82 Background: Treatment of stage III NSCLC involves surgery, radiation therapy and chemotherapy. Treatment depends on the size and location of the primary tumor and lymph nodes as well as clinical status of the patient. Evaluation of these patients should take place in a multidisciplinary clinic, where treating physicians and pulmonary medicine provide a unified treatment plan. Methods: All patients with Stage III NSCLC seen at the Lehigh Valley Health Network (LVHN) between March of 2010 and March of 2012 were analyzed retrospectively. We compared initial treatment of out-patients seen in our TMDC with those out-patients seen outside the TMDC. Results: Thirty-five patients were seen in TMDC (34 treated at LVHN) and 44 patients were seen outside TMDC (34 treated at LVHN). Eleven patients were treated elsewhere or were not treatable. Of patients with stage III NSCLC, 37.5% were seen in TMDC year 1 (March 2010 – March 2011) compared to 61% of patients year 2 (March 2011 – March 2012) (p = 0.05). Patients were seen by physicians from at least two specialties 100% of the time when seen in TMDC, but only 64.7% of the time when seen outside TMDC (p < 0.001). Mediastinal staging (EBUS or mediastinoscopy) was performed more frequently in patients seen in TMDC; 58.9% compared to 23.5% outside TMDC (p = 0.009). The LVHN clinical pathway for stage III NSCLC recommends initial therapy with concomitant chemoradiation, either in the neo-adjuvant setting or as definitive treatment. Eighty-eight percent of patients seen in TMDC followed our clinical pathway while 46% of patients seen outside TMDC conformed to the clinical pathway (p < 0.001). The time from first contact with a treating physician to initiation of treatment was reduced by almost 30% (29.03 days outside TMDC; 20.62 days at TMDC).

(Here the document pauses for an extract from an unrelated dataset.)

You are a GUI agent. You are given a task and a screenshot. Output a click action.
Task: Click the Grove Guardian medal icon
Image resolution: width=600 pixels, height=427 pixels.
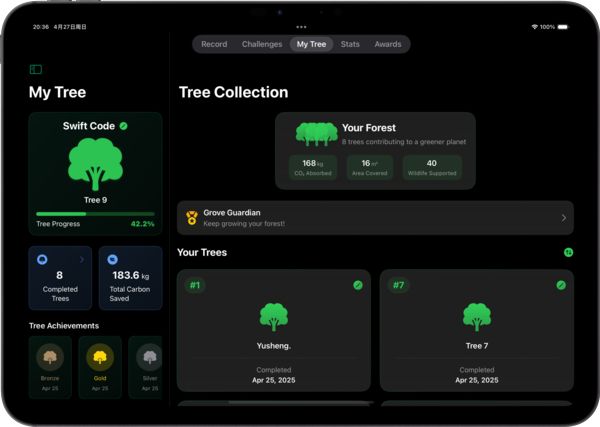(191, 217)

Conclusions: All patients with stage III NSCLC should be seen in a multidisciplinary setting. At LVHN we saw an increase in these patients being referred to our TMDC over time. These patients were more likely to have mediastinal staging and enjoyed quicker initiation of their therapy. They were more likely to have at least two physicians involved in their initial treatment plan and were more likely to conform to our clinical pathways.